§ Prompt
Only the lines from the one containing "Click the 分享 button" through the last line of the material should be copied, exactly as written and without pictures.
***
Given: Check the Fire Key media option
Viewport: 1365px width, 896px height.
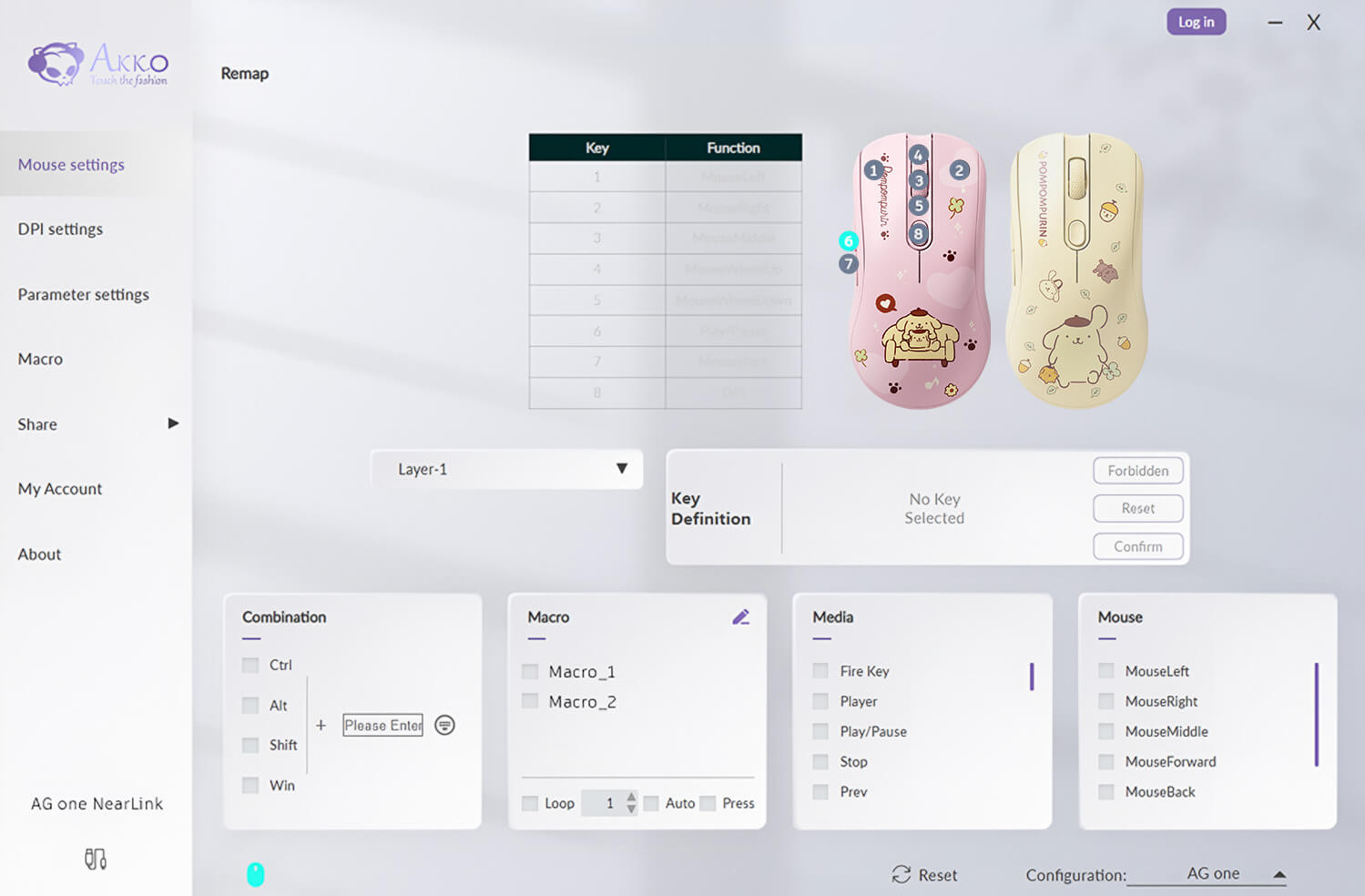Looking at the screenshot, I should [820, 670].
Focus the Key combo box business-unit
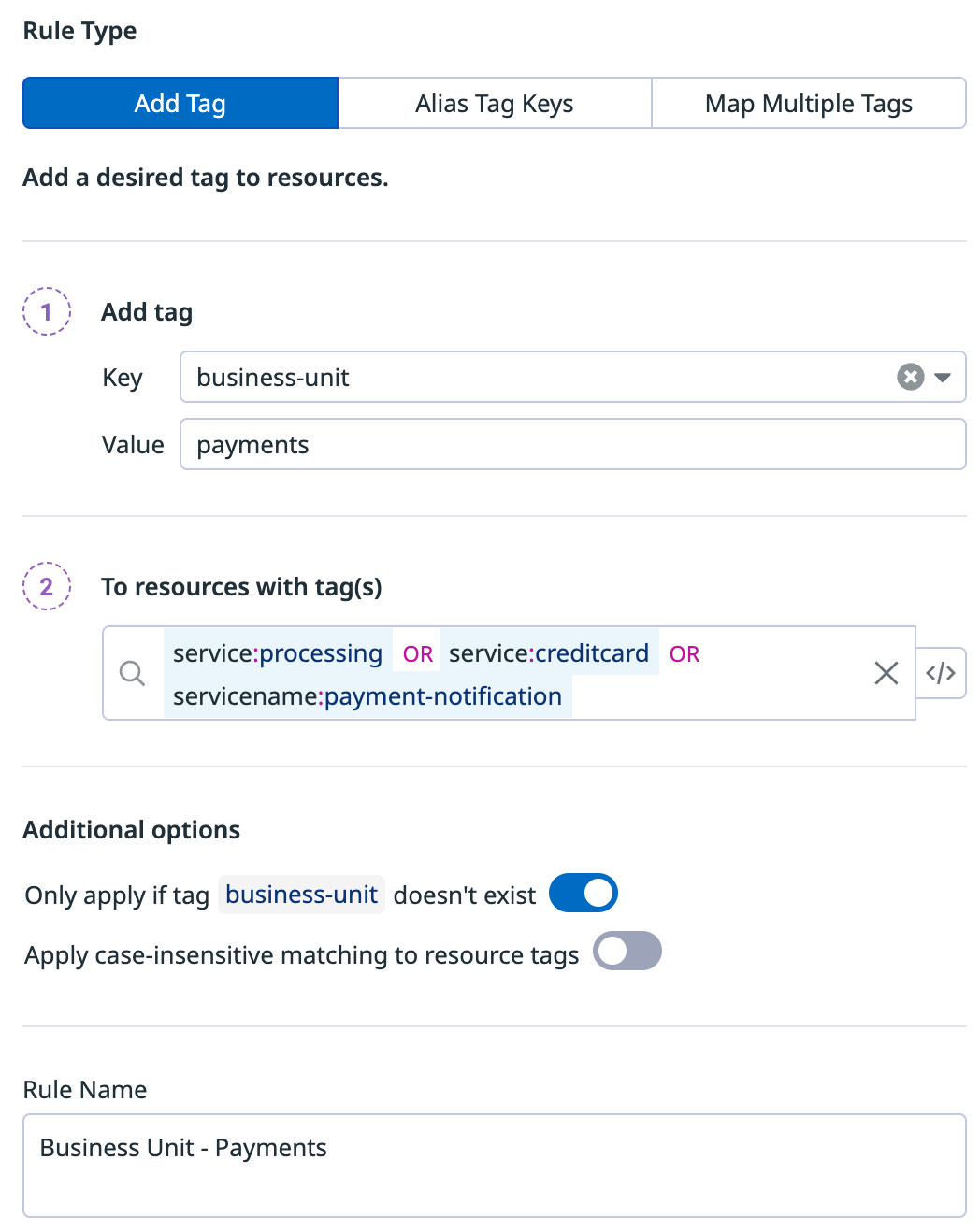 click(x=533, y=377)
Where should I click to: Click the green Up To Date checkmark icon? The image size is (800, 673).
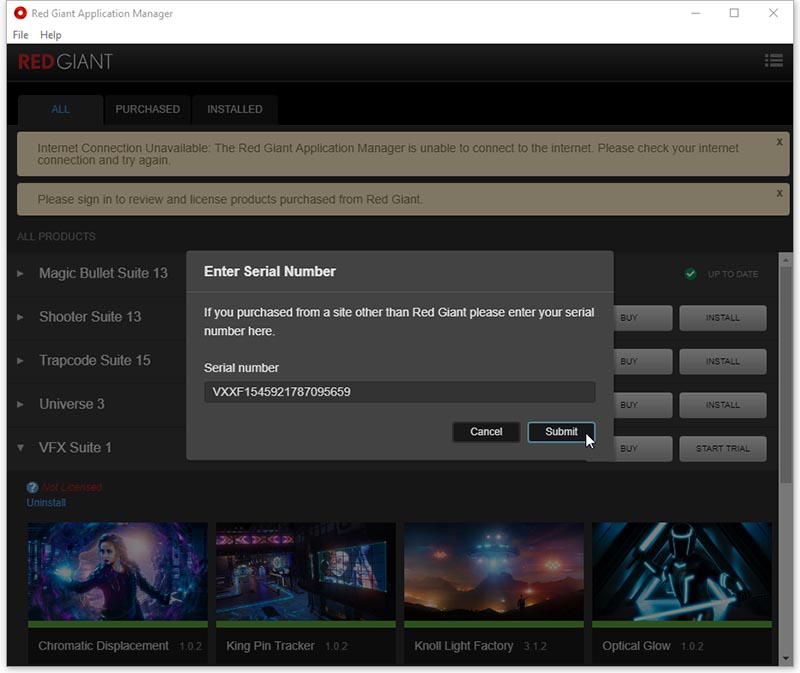(690, 274)
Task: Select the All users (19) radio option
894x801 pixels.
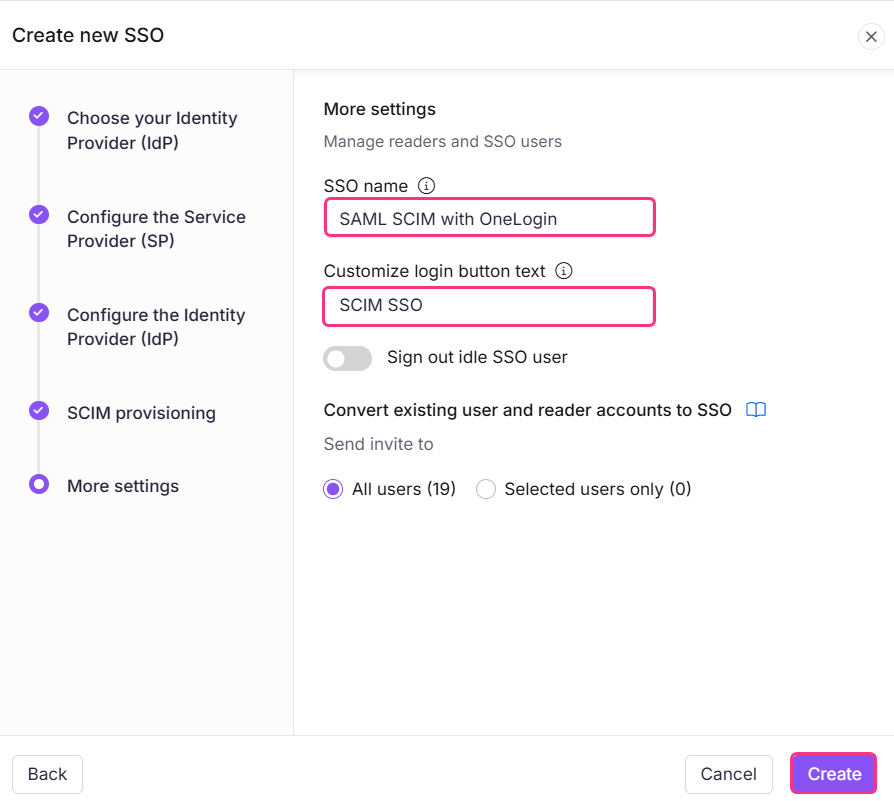Action: [333, 489]
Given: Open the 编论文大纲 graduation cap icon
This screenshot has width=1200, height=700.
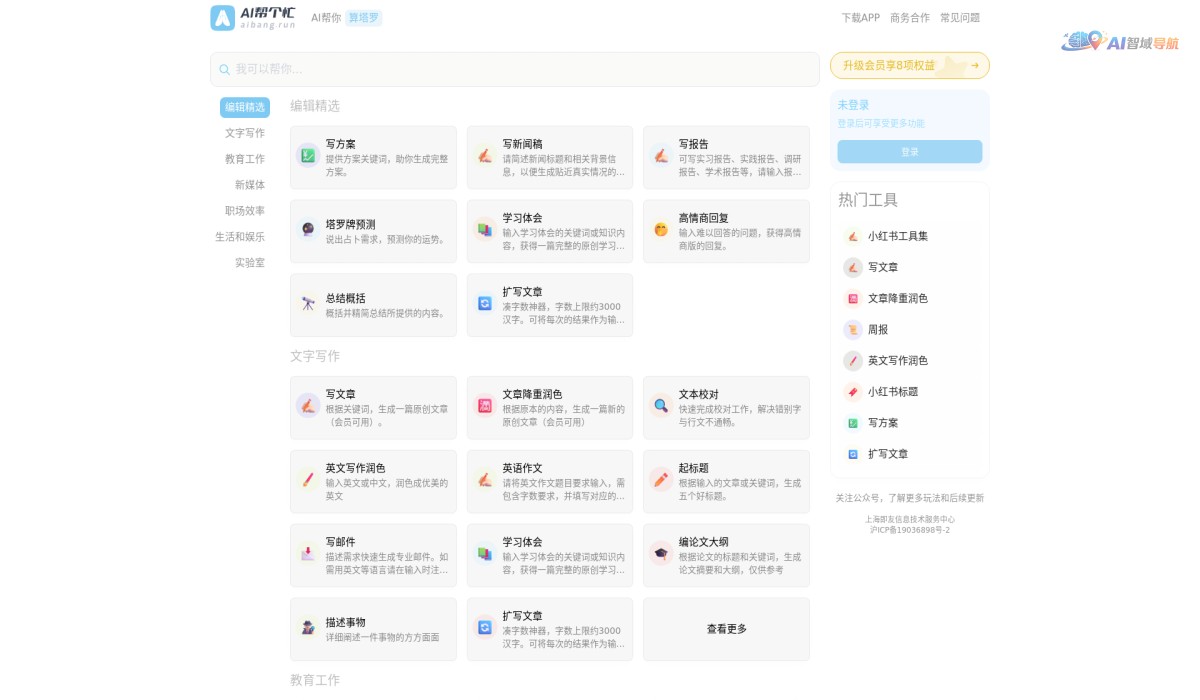Looking at the screenshot, I should (660, 555).

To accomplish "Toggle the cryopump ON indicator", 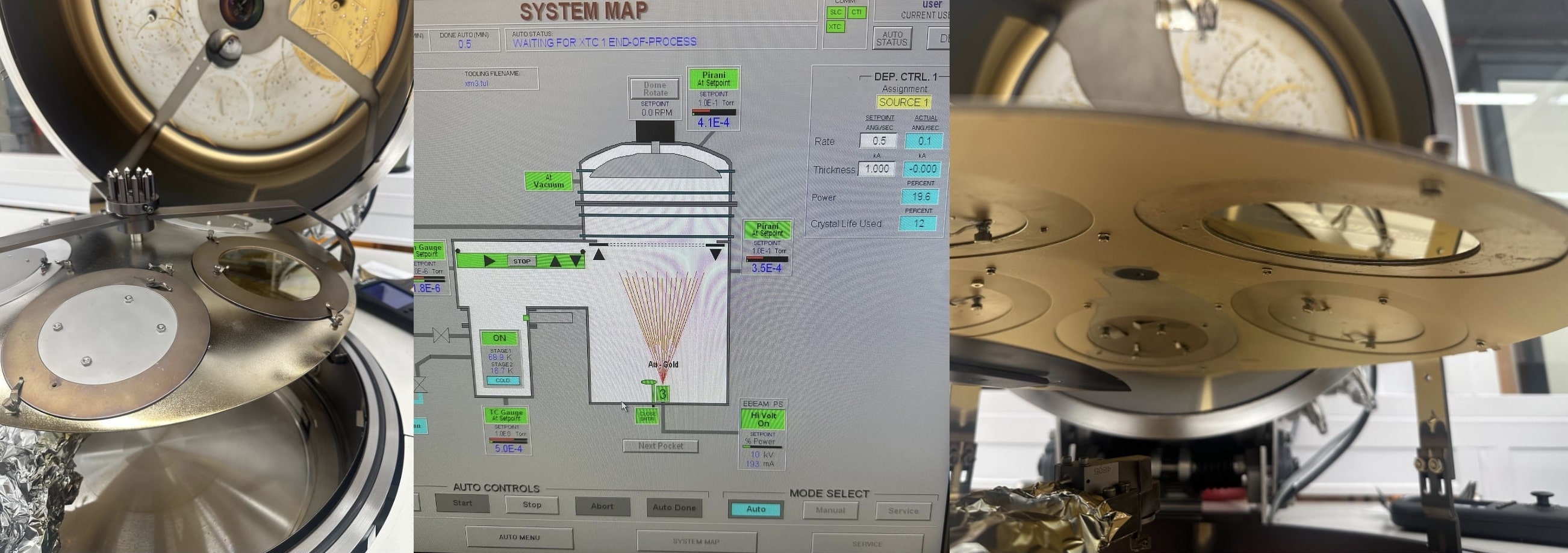I will 499,338.
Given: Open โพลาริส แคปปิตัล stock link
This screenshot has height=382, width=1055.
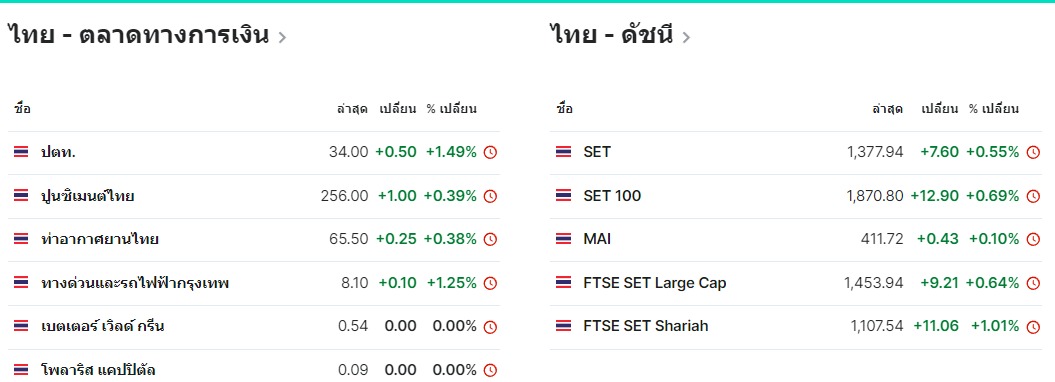Looking at the screenshot, I should click(x=98, y=370).
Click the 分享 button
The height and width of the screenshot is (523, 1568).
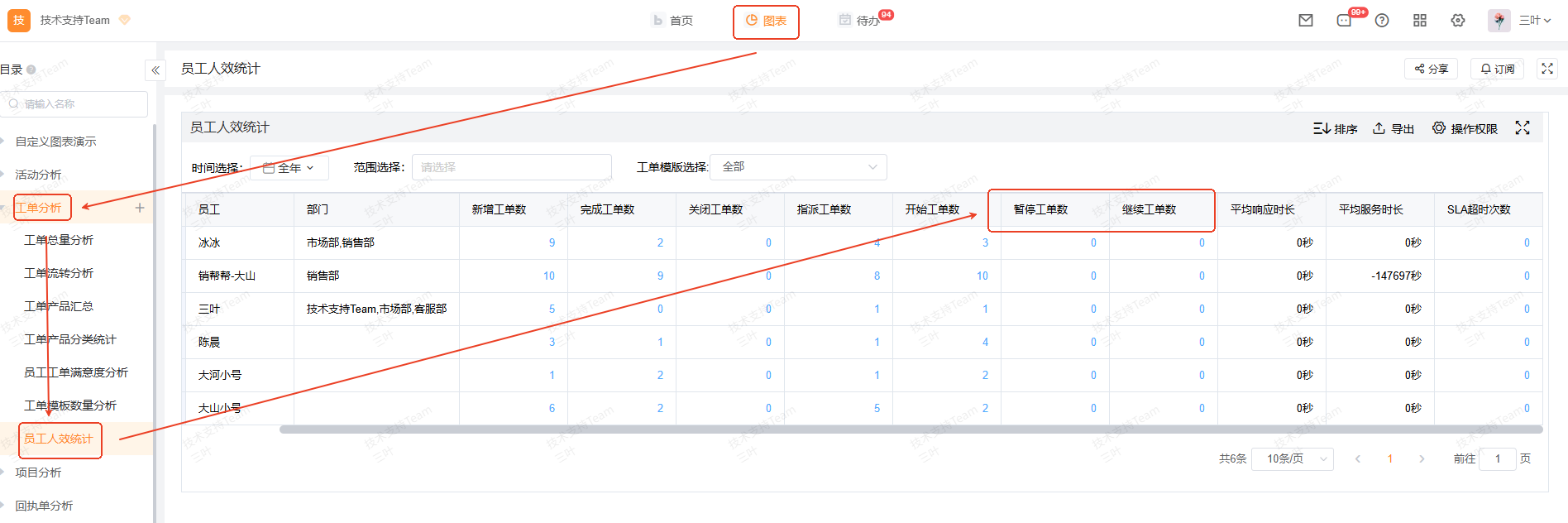click(x=1431, y=69)
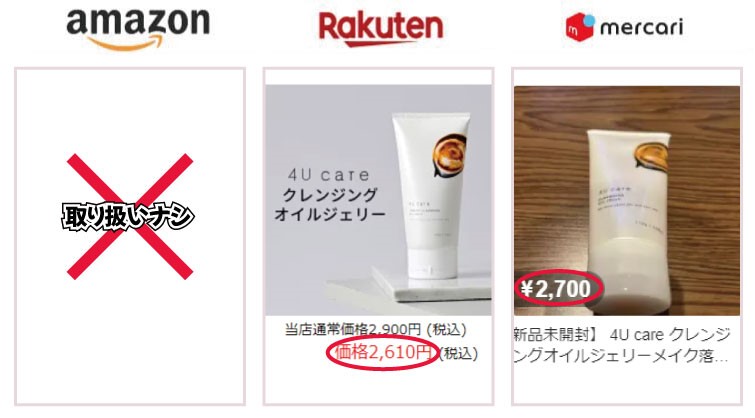The width and height of the screenshot is (755, 418).
Task: Open the Mercari product photo
Action: tap(627, 201)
***
§ Exercise output
Click the 分享 button
The height and width of the screenshot is (523, 1568).
click(x=1431, y=69)
The width and height of the screenshot is (755, 418).
Task: Open the Mercari product photo
Action: tap(627, 201)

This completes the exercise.